A Conservative MP who championed local industry, he later shifted focus to shaping national industrial policy from within academia.
Chris White's political journey took him from the council chambers of Warwick to the House of Commons and finally to the lecture halls of King's College London. Elected as MP for Warwick and Leamington in 2010, he carved a niche as a pragmatic Conservative with a keen focus on the economic engine of his constituency and the wider UK. He was a vocal advocate for manufacturing, steering a successful Private Member's Bill through Parliament that required government procurement to consider social and economic value, not just cost. After losing his seat in the 2017 election upset, White didn't retreat from policy; he redirected it. Taking up the role of Director at the Institute for Industrial Strategy, he moved from legislating to strategizing, working to define a coherent, modern industrial policy for Britain. His career reflects a consistent thread: a belief that thoughtful, strategic support for industry is central to national prosperity.
1965–1980
The latchkey kids. Raised during divorce, recession, and the end of the Cold War. Skeptical, self-reliant, media-literate. They invented indie culture, grunge, and the early internet — then watched the Boomers take credit.

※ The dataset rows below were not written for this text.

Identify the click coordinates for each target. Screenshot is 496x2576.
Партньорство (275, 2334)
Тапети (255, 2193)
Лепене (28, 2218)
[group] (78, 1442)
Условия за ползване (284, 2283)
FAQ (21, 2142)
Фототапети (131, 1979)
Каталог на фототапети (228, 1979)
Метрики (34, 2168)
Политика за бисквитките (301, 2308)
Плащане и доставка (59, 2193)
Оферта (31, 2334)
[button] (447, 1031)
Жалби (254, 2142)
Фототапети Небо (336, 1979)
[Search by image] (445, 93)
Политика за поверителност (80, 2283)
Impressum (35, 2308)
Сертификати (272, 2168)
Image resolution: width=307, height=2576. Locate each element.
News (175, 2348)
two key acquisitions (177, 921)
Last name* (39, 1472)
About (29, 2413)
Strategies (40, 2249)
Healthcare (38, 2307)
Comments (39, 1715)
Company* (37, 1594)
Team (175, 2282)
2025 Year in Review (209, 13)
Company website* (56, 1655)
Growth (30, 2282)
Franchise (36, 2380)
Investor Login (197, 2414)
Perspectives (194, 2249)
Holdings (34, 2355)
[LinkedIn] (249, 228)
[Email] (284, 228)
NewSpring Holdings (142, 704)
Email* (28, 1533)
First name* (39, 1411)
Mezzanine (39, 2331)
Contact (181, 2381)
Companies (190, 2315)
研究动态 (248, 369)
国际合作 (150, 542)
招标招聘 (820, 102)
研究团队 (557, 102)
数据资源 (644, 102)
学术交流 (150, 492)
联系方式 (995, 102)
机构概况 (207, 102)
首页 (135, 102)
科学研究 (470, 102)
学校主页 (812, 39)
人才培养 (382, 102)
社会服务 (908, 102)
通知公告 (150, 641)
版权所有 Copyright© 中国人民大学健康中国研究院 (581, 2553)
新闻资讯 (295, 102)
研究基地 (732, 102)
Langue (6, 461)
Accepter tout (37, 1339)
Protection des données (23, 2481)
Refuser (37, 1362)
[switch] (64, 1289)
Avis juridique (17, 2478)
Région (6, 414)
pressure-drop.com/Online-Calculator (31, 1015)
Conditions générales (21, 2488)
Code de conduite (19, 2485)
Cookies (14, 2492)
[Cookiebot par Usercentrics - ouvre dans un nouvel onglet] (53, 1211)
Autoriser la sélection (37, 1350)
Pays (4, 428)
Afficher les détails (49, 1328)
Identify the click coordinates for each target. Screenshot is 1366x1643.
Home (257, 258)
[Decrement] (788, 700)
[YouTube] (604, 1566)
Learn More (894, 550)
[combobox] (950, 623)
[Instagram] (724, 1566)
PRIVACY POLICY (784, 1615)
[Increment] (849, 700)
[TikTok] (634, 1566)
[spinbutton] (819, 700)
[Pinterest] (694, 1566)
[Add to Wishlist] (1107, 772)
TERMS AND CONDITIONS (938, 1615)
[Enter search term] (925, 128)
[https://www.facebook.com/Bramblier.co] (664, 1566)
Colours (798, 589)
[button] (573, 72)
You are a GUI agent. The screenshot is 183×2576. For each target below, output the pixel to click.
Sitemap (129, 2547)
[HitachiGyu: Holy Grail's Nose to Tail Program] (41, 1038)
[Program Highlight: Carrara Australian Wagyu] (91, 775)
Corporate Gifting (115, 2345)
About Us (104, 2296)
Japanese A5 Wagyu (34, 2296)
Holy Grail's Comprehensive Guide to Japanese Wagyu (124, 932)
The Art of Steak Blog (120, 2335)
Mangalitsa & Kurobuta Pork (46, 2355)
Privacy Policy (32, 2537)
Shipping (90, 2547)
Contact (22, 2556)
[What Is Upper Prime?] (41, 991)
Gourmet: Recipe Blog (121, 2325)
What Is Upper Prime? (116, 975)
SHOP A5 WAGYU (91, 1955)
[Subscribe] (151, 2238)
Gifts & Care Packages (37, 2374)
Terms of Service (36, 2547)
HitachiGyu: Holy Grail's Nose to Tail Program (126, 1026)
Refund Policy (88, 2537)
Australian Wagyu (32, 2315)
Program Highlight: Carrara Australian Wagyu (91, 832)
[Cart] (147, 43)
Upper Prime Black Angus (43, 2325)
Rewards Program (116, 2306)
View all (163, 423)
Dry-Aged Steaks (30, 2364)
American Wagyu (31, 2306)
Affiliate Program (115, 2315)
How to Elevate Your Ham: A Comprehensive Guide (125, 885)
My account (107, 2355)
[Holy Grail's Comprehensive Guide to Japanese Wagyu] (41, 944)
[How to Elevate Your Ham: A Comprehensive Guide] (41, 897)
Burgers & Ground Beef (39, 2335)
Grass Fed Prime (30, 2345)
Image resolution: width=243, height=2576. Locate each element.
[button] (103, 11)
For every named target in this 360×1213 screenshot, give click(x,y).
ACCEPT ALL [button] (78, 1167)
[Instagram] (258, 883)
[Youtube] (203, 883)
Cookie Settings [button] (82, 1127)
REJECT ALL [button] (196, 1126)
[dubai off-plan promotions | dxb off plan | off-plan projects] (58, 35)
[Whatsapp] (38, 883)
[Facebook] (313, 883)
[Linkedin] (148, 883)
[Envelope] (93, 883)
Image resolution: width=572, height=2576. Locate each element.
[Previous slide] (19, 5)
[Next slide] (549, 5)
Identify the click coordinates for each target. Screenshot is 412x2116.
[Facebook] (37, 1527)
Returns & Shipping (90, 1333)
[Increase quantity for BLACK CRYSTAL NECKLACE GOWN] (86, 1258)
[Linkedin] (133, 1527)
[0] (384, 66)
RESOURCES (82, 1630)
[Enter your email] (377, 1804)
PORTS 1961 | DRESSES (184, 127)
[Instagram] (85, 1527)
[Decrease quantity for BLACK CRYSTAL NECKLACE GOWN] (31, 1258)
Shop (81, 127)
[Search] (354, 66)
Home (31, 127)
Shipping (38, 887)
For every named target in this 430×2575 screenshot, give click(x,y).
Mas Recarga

Chris was born in 1967, placing them squarely in the Generation X. The events that shaped this generation — economic uncertainty, the end of the Cold War, and the rise of personal computing — shaped the world they entered and the choices available to them.
The biggest hits of 1967
#1 Movie
The Jungle Book
Best Picture
In the Heat of the Night
#1 TV Show
The Andy Griffith Show
The world at every milestone
Summer of Love in San Francisco; first Super Bowl
Watergate break-in; last Apollo Moon mission
John Lennon shot and killed in New York
Internet adopts TCP/IP, creating the modern internet
Live Aid concerts raise money for Ethiopian famine
Pan Am Flight 103 bombed over Lockerbie
Princess Diana dies in Paris car crash; Harry Potter published
iPhone released; Great Recession begins
#MeToo movement; solar eclipse crosses the US
His 2012 Social Value Act was a rare example of a Private Member's Bill becoming law with significant impact on government contracting.
He defeated a sitting Labour MP in 2010 to win his parliamentary seat.
Before politics, he worked in marketing and communications for various companies.
“Our high streets need less red tape and more customers with money to spend.”